Tony Priscott

Personal information
- Full name: Anthony John Priscott
- Date of birth: 19 March 1941
- Place of birth: Eastleigh, England
- Date of death: 4 July 2023 (aged 82)
- Place of death: Hampshire, England
- Height: 5 ft 7 in (1.70 m)
- Position: Winger

Senior career*
- Years: Team / Apps / (Gls)
- 1959–1962: Portsmouth / 35 / (6)
- 1962–1966: Aldershot / 141 / (44)
- 1966–1967: Bournemouth & Boscombe Athletic / 61 / (7)
- 1967–1971: Aldershot / 136 / (27)
- Total:  / 373 / (84)

= Tony Priscott =

English footballer (1941–2023)

Anthony John Priscott (19 March 1941 – 24 July 2023) was an English professional footballer who played as a winger.

==Career==
He started his career with Portsmouth, making 35 appearances and scoring 6 goals. In August 1962 he moved to Aldershot F.C., for whom he made 141 appearances and scored 44 goals. He then moved to Bournemouth & Boscombe Athletic in January 1966, scoring 6 times in 61 games for the club. In August 1967 Priscott returned to Aldershot. Staying until 1971, he made a further 136 appearances for the club, adding another 26 goals.
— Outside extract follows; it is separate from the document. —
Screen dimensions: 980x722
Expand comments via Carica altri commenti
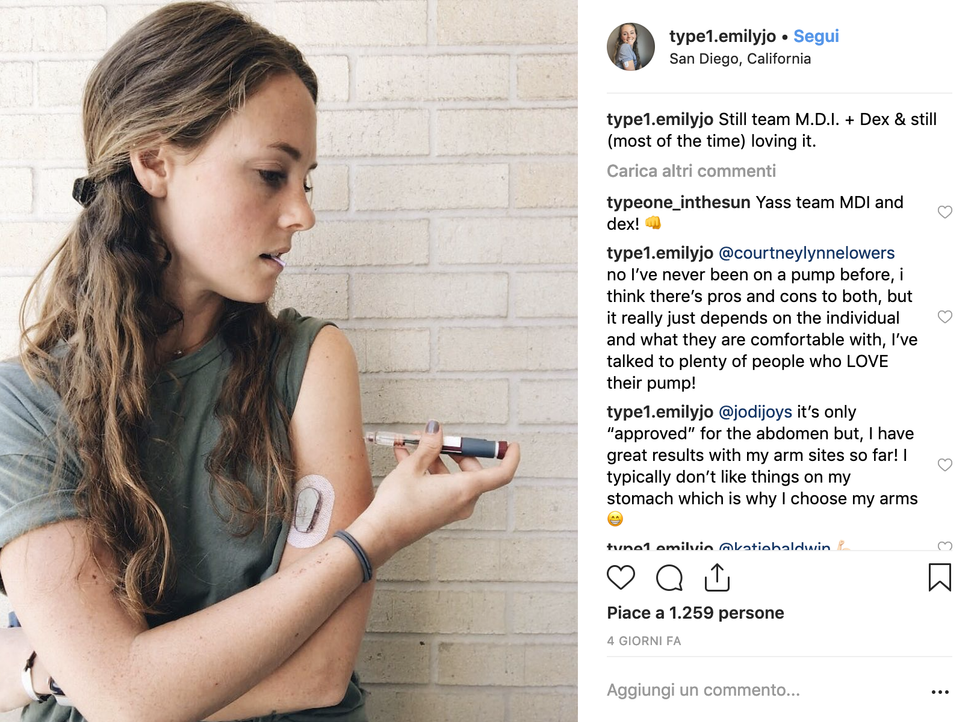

After finishing league football, Priscott went on to play non-league football for Poole Town between July 1971 and June 1973, making 59 appearances and scoring 3 goals. He subsequently moved on to Ringwood Town in 1973.

==Personal life and death==
On 20 January 2007, The News published a sports mail edition featuring Priscott in its "Where are they now?" column. He later became a Christian minister.

Tony Priscott died on 4 July 2023, at the age of 82.